** WHAT YOU NEED TO DO **
Every record below needs to be written out exactly, apart from the pictures.

Collected data
⁂

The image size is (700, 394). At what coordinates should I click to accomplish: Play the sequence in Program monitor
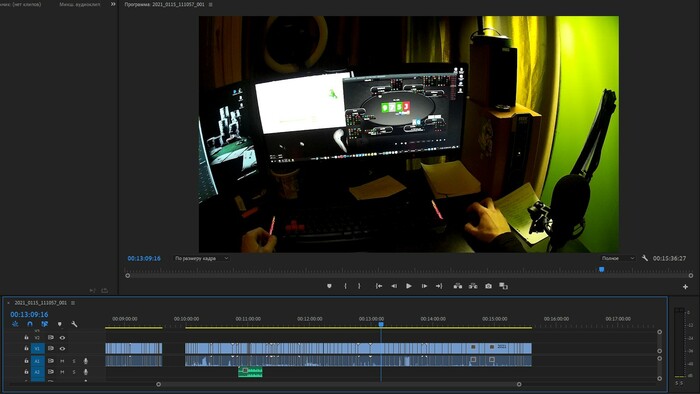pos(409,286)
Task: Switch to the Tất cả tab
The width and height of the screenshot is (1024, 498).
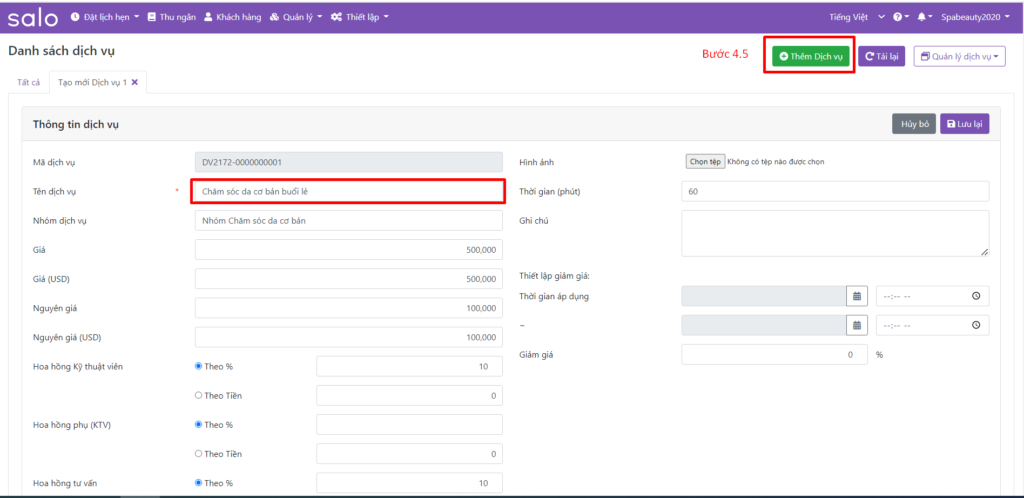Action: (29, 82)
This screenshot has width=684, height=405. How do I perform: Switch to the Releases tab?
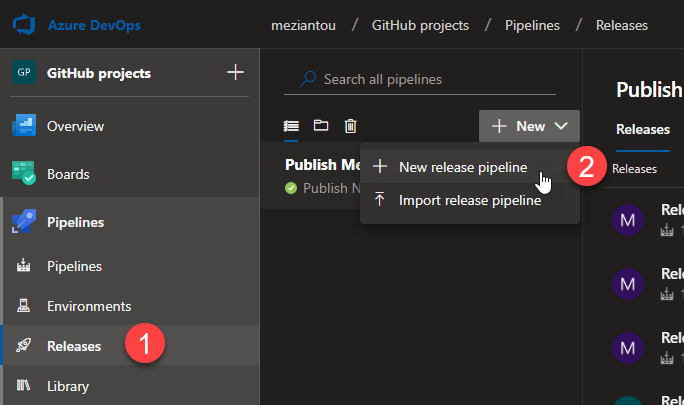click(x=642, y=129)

⁂

** ANSWER TO THIS EXERCISE **
The image size is (700, 394). At what coordinates should I click to accomplish: Play the sequence in Program monitor
pos(409,286)
Task: Switch to the Tất cả tab
The width and height of the screenshot is (1024, 498).
Action: (29, 82)
This screenshot has width=684, height=405. How do I perform: Switch to the Releases tab?
click(x=642, y=129)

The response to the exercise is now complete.